Why are luxury hotels and resorts in Europe booming?

The Savills Blog

Why are luxury hotels and resorts in Europe booming?

Over the last two decades, European luxury hotel stays have experienced sustained growth, boosted by a lasting post-pandemic surge in demand.

Luxury hoteliers, looking to capitalise on this demand, have responded by raising room prices, driving Average Daily Rates (ADRs) to new heights, particularly in cosmopolitan hubs like London where they have increased by as much as 38% since the pandemic.

This has also sparked a wave of expansion across Europe, with luxury brands strategically securing new locations under asset-light management contracts, to capitalise on the evolving market dynamics.

Savills has collated new openings data for a select number of luxury hotel providers including Mandarin Oriental, Four Seasons and Belmond. In terms of room numbers, between 2023 and 2028 we expect a 52.8% increase in existing luxury hotel stock in Europe, equating to circa. 4,000 new rooms.

In the five years preceding the pandemic, the industry saw an average year-on-year growth rate of approximately 2.6%. The five year post-pandemic (2023 - 2028) average growth rate is set to be almost quadruple that, predicted to reach 10%. This will be fuelled by rapid expansion from Mandarin Oriental, which is set to open nine new hotels across Europe, building upon its existing stock of 13 hotels. Additionally, Six Senses plans to triple its current European provision, with the opening of 15 more hotels by 2028.

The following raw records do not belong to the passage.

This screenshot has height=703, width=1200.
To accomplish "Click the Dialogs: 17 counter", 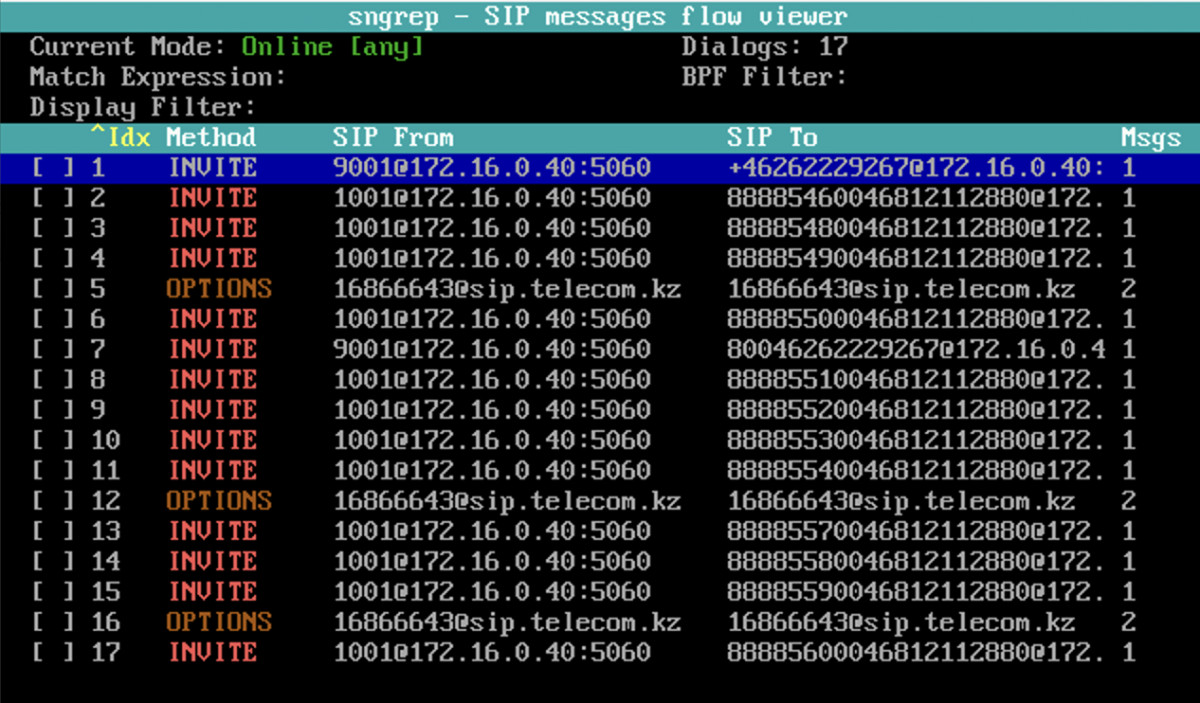I will point(764,47).
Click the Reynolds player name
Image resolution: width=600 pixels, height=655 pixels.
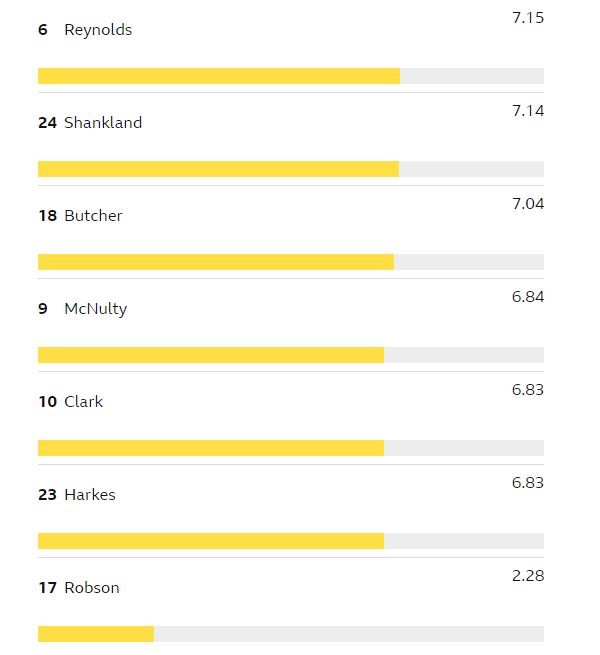98,30
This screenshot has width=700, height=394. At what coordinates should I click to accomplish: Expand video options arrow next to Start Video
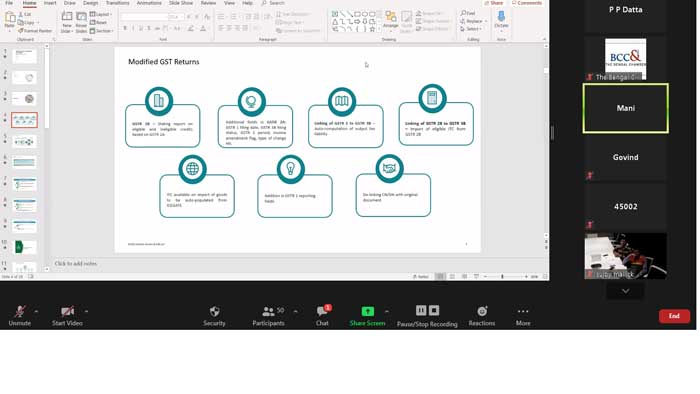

At present, rooms in urban locations account for 74.7% of total European stock. But taking into account pipeline developments, this is due to drop to 67.1% by 2028.

This is because, while some brands remain focused on urban locations for a majority of openings, many others are taking steps to diversify their portfolios into resort locations. Notably, Rosewood is set to launch its first resort location in 2024 by opening a 98-bed asset on the outskirts of Salzburg, Austria.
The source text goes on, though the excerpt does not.